▶ **Task directions**
Every record must appear in your reply exactly as written.

(Stored records)
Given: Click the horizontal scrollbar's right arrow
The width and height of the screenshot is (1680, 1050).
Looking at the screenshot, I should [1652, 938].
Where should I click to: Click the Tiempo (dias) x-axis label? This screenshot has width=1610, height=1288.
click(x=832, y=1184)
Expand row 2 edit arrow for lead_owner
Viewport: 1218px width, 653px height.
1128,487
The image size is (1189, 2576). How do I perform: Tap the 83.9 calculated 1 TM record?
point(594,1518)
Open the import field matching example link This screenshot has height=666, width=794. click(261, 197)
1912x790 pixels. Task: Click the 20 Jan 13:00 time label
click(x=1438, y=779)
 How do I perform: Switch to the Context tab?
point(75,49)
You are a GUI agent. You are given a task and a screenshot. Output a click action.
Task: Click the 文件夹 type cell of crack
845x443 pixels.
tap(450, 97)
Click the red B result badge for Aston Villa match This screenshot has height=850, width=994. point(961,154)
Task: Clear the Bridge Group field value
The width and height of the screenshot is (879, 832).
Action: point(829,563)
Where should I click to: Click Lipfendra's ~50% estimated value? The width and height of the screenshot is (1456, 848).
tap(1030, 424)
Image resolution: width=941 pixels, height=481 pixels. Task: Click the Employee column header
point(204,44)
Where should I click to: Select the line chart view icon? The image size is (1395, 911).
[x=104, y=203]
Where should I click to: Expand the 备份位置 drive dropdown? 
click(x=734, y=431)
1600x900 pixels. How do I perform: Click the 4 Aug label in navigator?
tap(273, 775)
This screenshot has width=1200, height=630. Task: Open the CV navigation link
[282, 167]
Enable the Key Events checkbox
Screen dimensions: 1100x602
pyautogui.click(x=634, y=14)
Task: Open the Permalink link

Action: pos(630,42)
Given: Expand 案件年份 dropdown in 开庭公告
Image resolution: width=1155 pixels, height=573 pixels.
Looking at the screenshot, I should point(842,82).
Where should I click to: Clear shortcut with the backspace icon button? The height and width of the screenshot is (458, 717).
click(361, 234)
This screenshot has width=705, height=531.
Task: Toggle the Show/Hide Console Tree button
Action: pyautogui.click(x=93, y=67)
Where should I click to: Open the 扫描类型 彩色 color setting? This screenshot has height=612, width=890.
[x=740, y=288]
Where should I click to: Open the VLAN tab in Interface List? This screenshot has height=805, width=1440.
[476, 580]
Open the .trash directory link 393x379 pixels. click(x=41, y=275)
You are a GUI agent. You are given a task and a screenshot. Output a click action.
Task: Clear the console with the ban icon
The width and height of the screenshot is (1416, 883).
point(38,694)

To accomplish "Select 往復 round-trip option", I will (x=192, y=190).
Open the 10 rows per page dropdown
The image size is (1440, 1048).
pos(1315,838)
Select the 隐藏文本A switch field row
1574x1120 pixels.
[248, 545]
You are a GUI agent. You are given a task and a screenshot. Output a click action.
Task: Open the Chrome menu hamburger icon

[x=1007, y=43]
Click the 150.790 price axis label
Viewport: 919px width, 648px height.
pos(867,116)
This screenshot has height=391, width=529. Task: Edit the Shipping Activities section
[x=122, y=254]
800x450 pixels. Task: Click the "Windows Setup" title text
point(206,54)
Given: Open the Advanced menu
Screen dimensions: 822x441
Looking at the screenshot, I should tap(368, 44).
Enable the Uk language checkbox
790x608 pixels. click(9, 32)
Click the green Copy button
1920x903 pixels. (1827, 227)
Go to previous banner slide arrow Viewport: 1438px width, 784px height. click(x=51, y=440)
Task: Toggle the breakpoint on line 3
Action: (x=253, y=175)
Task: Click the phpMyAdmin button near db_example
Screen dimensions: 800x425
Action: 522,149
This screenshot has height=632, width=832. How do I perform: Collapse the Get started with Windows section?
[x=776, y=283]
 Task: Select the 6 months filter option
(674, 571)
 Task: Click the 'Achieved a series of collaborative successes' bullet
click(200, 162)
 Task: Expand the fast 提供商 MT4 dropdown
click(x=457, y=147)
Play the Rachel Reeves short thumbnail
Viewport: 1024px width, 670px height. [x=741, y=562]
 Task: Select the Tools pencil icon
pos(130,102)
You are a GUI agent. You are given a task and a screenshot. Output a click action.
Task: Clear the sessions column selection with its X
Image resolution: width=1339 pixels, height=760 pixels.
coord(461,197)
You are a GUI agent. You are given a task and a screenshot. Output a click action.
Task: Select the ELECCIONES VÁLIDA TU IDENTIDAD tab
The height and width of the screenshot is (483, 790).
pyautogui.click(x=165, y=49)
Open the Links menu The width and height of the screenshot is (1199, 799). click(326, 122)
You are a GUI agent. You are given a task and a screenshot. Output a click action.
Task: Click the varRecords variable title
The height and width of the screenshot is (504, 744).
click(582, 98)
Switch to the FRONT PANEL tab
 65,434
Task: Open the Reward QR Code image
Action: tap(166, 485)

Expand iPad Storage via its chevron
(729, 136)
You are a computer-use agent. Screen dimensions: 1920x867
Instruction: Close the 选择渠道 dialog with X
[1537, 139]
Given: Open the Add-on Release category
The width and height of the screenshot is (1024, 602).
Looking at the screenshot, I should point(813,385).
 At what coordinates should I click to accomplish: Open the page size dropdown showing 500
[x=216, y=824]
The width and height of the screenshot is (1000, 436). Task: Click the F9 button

▶ **Exercise result**
Given: Click the horizontal scrollbar's right arrow
The width and height of the screenshot is (1680, 1050).
Looking at the screenshot, I should [1652, 938].
Where should I click to: Click the Tiempo (dias) x-axis label? This screenshot has width=1610, height=1288.
click(x=832, y=1184)
Expand row 2 edit arrow for lead_owner
Viewport: 1218px width, 653px height.
1128,487
The image size is (1189, 2576). How do I perform: Tap the 83.9 calculated 1 TM record?
point(594,1518)
Open the import field matching example link This screenshot has height=666, width=794. click(261, 197)
1912x790 pixels. Task: Click the 20 Jan 13:00 time label
click(x=1438, y=779)
 How do I perform: Switch to the Context tab?
point(75,49)
You are a GUI agent. You are given a task and a screenshot. Output a click action.
Task: Click the 文件夹 type cell of crack
845x443 pixels.
tap(450, 97)
Click the red B result badge for Aston Villa match This screenshot has height=850, width=994. point(961,154)
Task: Clear the Bridge Group field value
The width and height of the screenshot is (879, 832).
Action: point(829,563)
Where should I click to: Click Lipfendra's ~50% estimated value? The width and height of the screenshot is (1456, 848).
tap(1030, 424)
Image resolution: width=941 pixels, height=481 pixels. Task: Click the Employee column header
point(204,44)
Where should I click to: Select the line chart view icon? The image size is (1395, 911).
[x=104, y=203]
Where should I click to: Expand the 备份位置 drive dropdown? 
click(x=734, y=431)
1600x900 pixels. How do I perform: Click the 4 Aug label in navigator?
tap(273, 775)
This screenshot has width=1200, height=630. Task: Open the CV navigation link
[282, 167]
Enable the Key Events checkbox
Screen dimensions: 1100x602
pyautogui.click(x=634, y=14)
Task: Open the Permalink link

Action: pos(630,42)
Given: Expand 案件年份 dropdown in 开庭公告
Image resolution: width=1155 pixels, height=573 pixels.
Looking at the screenshot, I should point(842,82).
Where should I click to: Clear shortcut with the backspace icon button? The height and width of the screenshot is (458, 717).
click(361, 234)
This screenshot has width=705, height=531.
Task: Toggle the Show/Hide Console Tree button
Action: pyautogui.click(x=93, y=67)
Where should I click to: Open the 扫描类型 彩色 color setting? This screenshot has height=612, width=890.
[x=740, y=288]
Where should I click to: Open the VLAN tab in Interface List? This screenshot has height=805, width=1440.
[476, 580]
Open the .trash directory link 393x379 pixels. click(x=41, y=275)
You are a GUI agent. You are given a task and a screenshot. Output a click action.
Task: Clear the console with the ban icon
The width and height of the screenshot is (1416, 883).
point(38,694)

To accomplish "Select 往復 round-trip option", I will (x=192, y=190).
Open the 10 rows per page dropdown
The image size is (1440, 1048).
pos(1315,838)
Select the 隐藏文本A switch field row
1574x1120 pixels.
[248, 545]
You are a GUI agent. You are given a task and a screenshot. Output a click action.
Task: Open the Chrome menu hamburger icon

[x=1007, y=43]
Click the 150.790 price axis label
Viewport: 919px width, 648px height.
pos(867,116)
This screenshot has height=391, width=529. Task: Edit the Shipping Activities section
[x=122, y=254]
800x450 pixels. Task: Click the "Windows Setup" title text
point(206,54)
Given: Open the Advanced menu
Screen dimensions: 822x441
Looking at the screenshot, I should tap(368, 44).
Enable the Uk language checkbox
790x608 pixels. click(9, 32)
Click the green Copy button
1920x903 pixels. (1827, 227)
Go to previous banner slide arrow Viewport: 1438px width, 784px height. click(x=51, y=440)
Task: Toggle the breakpoint on line 3
Action: (x=253, y=175)
Task: Click the phpMyAdmin button near db_example
Screen dimensions: 800x425
Action: 522,149
This screenshot has height=632, width=832. How do I perform: Collapse the Get started with Windows section?
[x=776, y=283]
 Task: Select the 6 months filter option
(674, 571)
 Task: Click the 'Achieved a series of collaborative successes' bullet
click(200, 162)
 Task: Expand the fast 提供商 MT4 dropdown
click(x=457, y=147)
Play the Rachel Reeves short thumbnail
Viewport: 1024px width, 670px height. [x=741, y=562]
 Task: Select the Tools pencil icon
pos(130,102)
You are a GUI agent. You are given a task and a screenshot. Output a click action.
Task: Clear the sessions column selection with its X
Image resolution: width=1339 pixels, height=760 pixels.
coord(461,197)
You are a GUI agent. You are given a task and a screenshot. Output a click action.
Task: Select the ELECCIONES VÁLIDA TU IDENTIDAD tab
The height and width of the screenshot is (483, 790).
pyautogui.click(x=165, y=49)
Open the Links menu The width and height of the screenshot is (1199, 799). click(326, 122)
You are a GUI agent. You are given a task and a screenshot. Output a click action.
Task: Click the varRecords variable title
The height and width of the screenshot is (504, 744).
click(582, 98)
Switch to the FRONT PANEL tab
 65,434
Task: Open the Reward QR Code image
Action: tap(166, 485)

Expand iPad Storage via its chevron
(729, 136)
You are a computer-use agent. Screen dimensions: 1920x867
Instruction: Close the 选择渠道 dialog with X
[1537, 139]
Given: Open the Add-on Release category
The width and height of the screenshot is (1024, 602).
Looking at the screenshot, I should point(813,385).
 At what coordinates should I click to accomplish: Open the page size dropdown showing 500
[x=216, y=824]
The width and height of the screenshot is (1000, 436). Task: Click the F9 button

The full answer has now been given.